··· Exercise inputs

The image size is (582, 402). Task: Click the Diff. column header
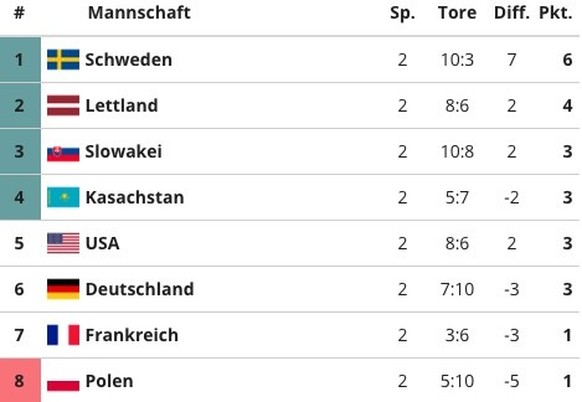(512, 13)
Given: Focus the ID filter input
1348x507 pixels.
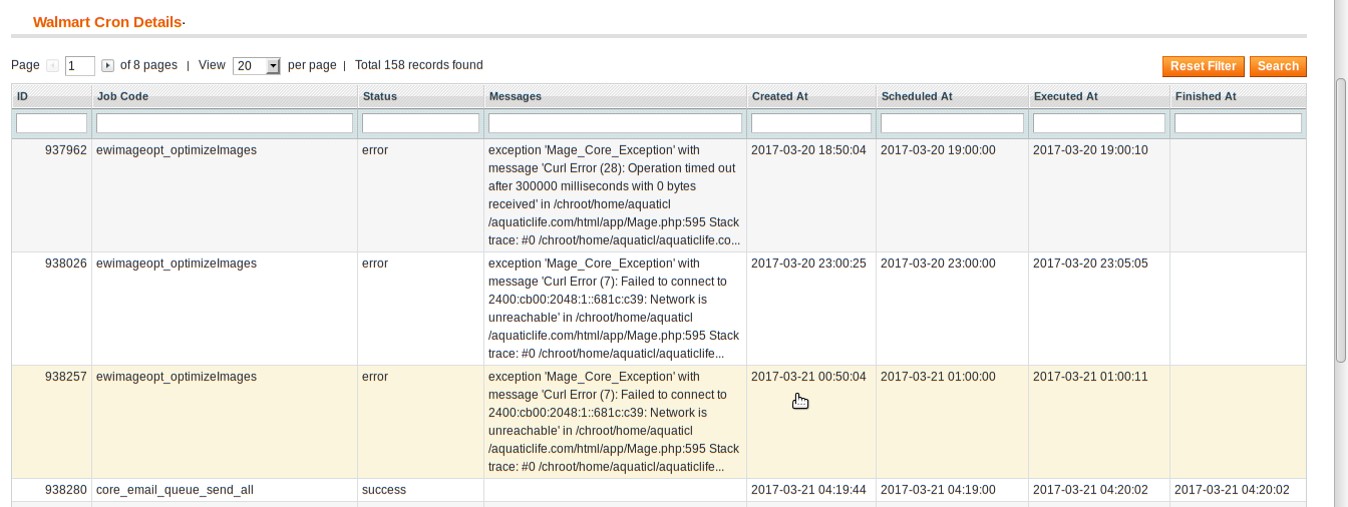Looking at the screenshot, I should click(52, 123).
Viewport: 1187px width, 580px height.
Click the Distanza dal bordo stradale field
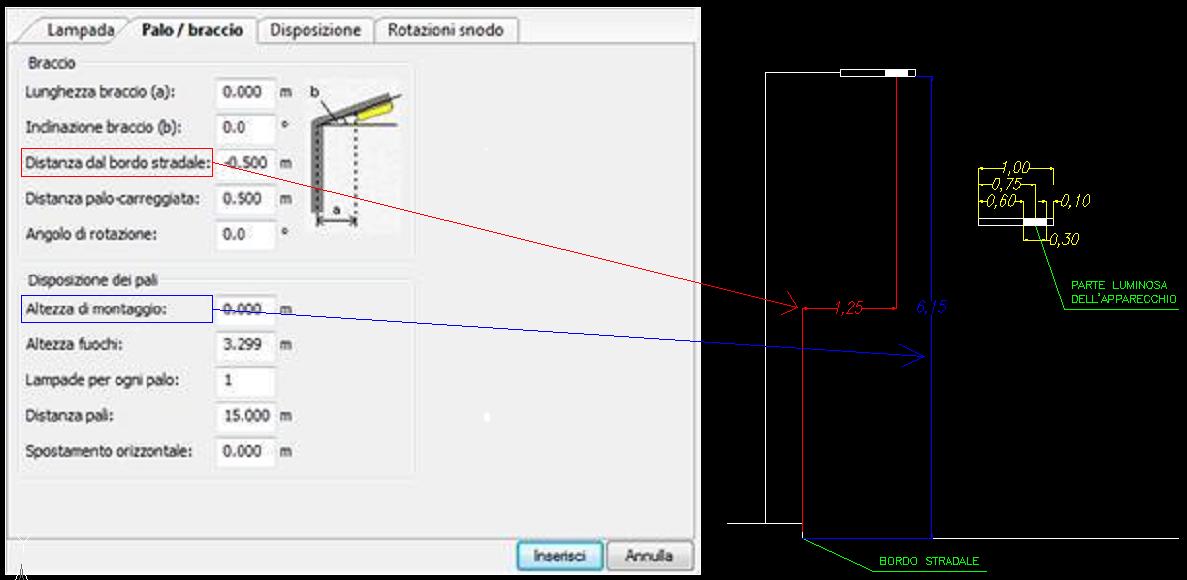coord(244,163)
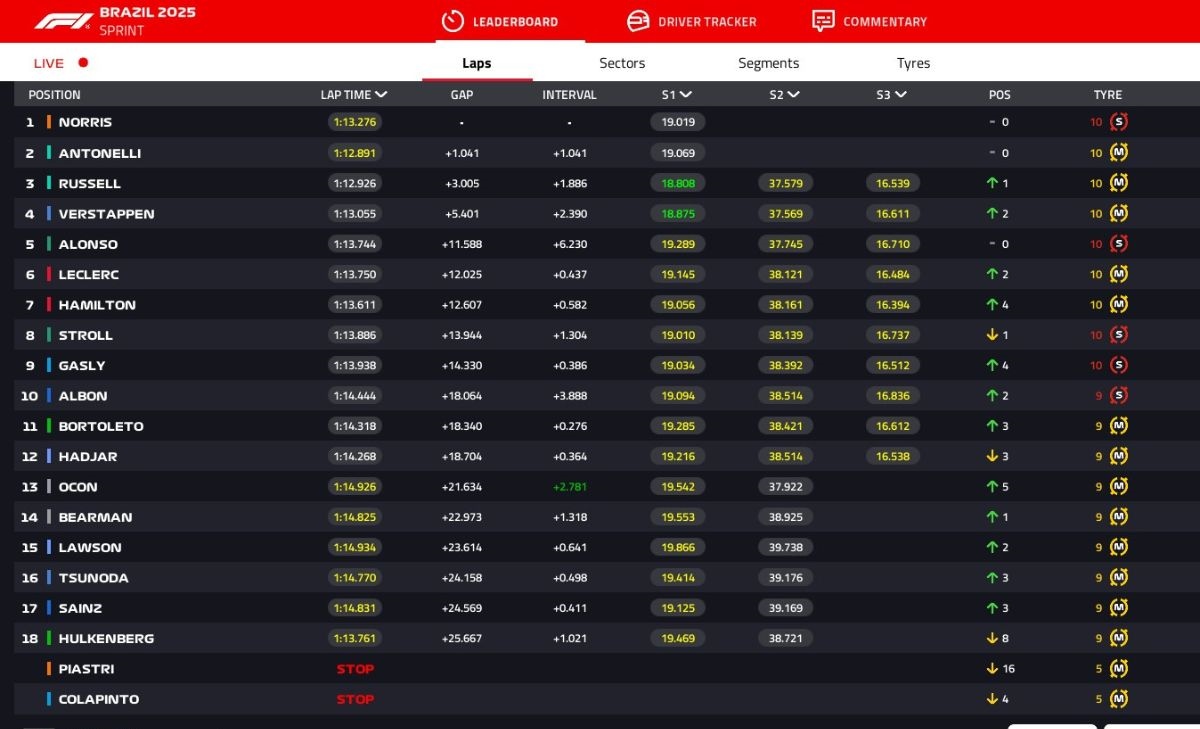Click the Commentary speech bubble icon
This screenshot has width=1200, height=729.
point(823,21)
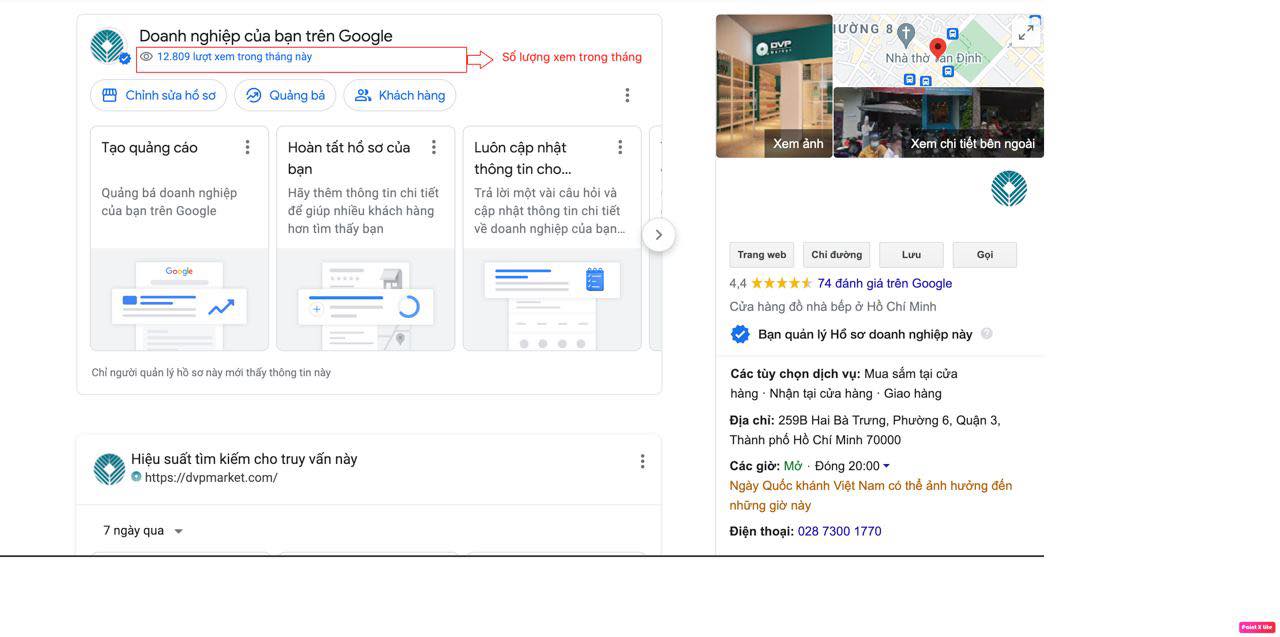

······

| Exercise directions |
All entries should be given again exactly, except that pictures are to be excluded.

| Answer for the task |
The image size is (582, 402). Task: Click the Diff. column header
(512, 13)
Given: Focus the ID filter input
1348x507 pixels.
Looking at the screenshot, I should click(52, 123).
Viewport: 1187px width, 580px height.
Click the Distanza dal bordo stradale field
coord(244,163)
Click the Commentary speech bubble icon
This screenshot has width=1200, height=729.
point(823,21)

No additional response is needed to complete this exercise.